Being at a university, Sherry said it is only natural to look to students for inexpensive or even free labor, such as during the summer to do penetration testing. He recommends non-university organizations should call around to local schools to see if students are available for internships they might do for free or a nominal stipend.
Sherry said there's also something to be said for centralization, which can cut down on costs of various departments having their own security administrators.
In the spirit of cost cutting, Brown has also examined all of its IT contracts and gone back to vendors to ask for price breaks, whether it's straight discounts or extending contracts for lower rates. “It will not shock your vendors if you ask them,” Sherry said. Brown has also done away with maintenance contracts for some products.
Another tip: come up with offsite storage exchange programs with other organizations. He acknowledges that there is a higher degree of collaboration in the educational field than the finance industry for this sort of thing.
Also offering advice was panelist Terri Curran, director of information security at consumer electronics maker Bose. She said: “Look outside your country but look inside your company.”
What she meant by “look outside your country” is that there are plenty of free resources about security awareness, identity theft and the like available on government Web sites around the world (she specifically mentioned the Netherlands as having good videos and slide decks on antivirus and other topics). While all such documents won't directly apply across countries, she’s found that you can pick and choose, and that it beats starting from scratch. She also mentioned Interpol as a good source of such documents.
What Curran meant by “look inside your company” is that you might find employees who are eager to help spread the gospel of IT security. Bose used to hire actors and script writers to put together security awareness videos, but now instead runs contests in which employees take on those roles. She says the videos are actually better, not to mention less expensive.

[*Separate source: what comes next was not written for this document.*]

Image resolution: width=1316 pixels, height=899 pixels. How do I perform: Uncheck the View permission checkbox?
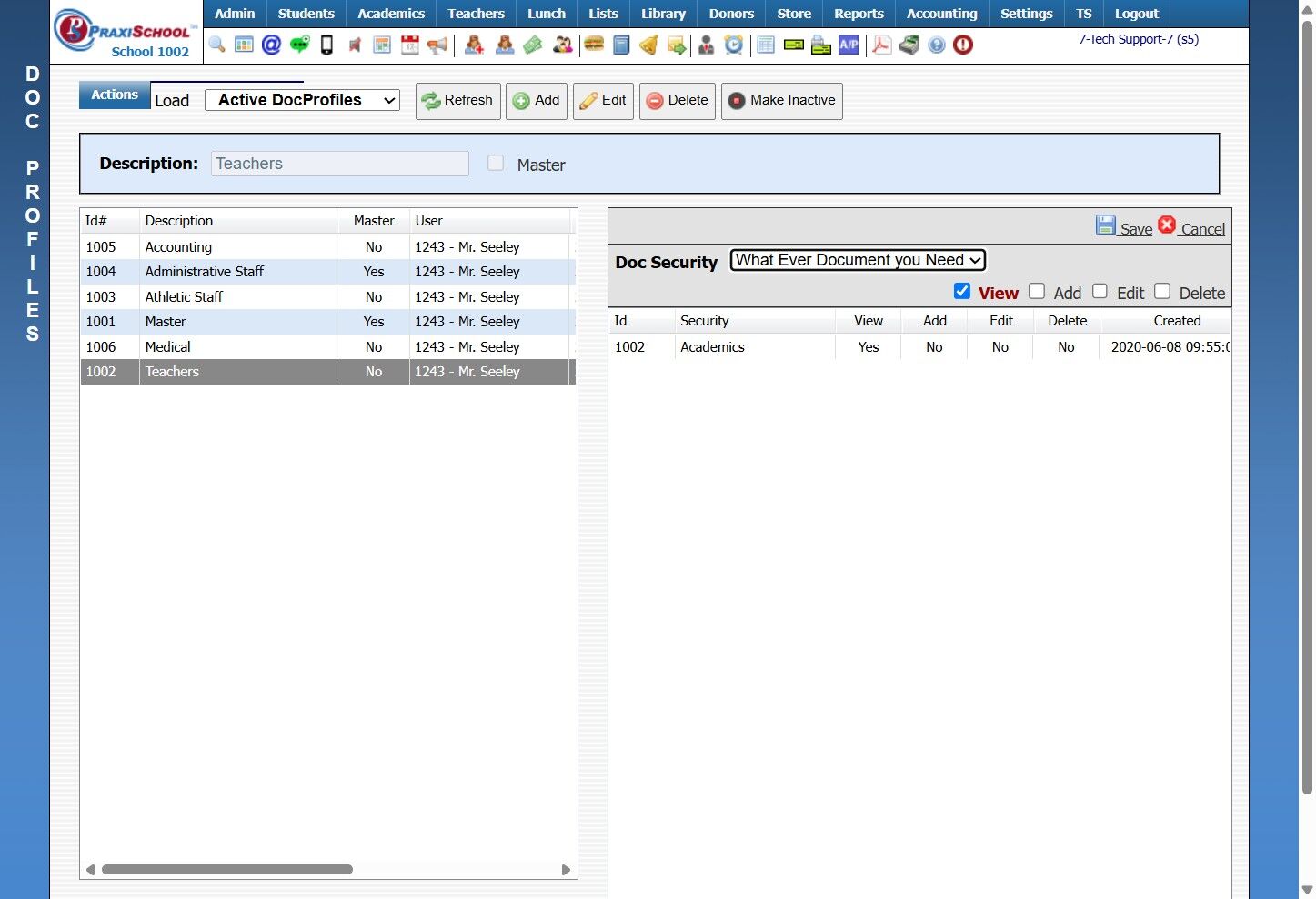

With the economy tight, squishy balls and other tchotchkes have been axed from budgets. But Curran said it's important to “touch” employees, including remote ones, with security awareness information. Among other things, Bose uses online presentation software from Brainshark to make security awareness information available to employees anywhere (she noted that she did not intend her remarks to be construed as an endorsement for Brainshark, nor is the product free, but was just citing it as an example). Others chimed in that those who already own PowerPoint can extend the Microsoft software through a narration feature to accomplish some of this same sort of communication.
Anne Oribello, a security expert at Genzyme, said freebies are also available in the area of IT security policies. She cited the SANS Security Policy Project and NIST as sources. While these policies might not work for you untouched, they give you a good place to start.
She also advised looking to available standards, such as the Health Insurance Portability and Accountability Act, even if you don't happen to be in the healthcare industry. She said a lot of thought has been put into detailing security requirements, and that these are the sorts of things any organization could benefit from considering.
One last bit of savings advice from Oribello – well, something that can save you from trouble anyway. She recommends that any security policy include forms for making requests for policy exemptions. By doing this, an organization can address things it didn't think of when originally putting its security policy in place, plus puts a system in place to monitor the exceptions.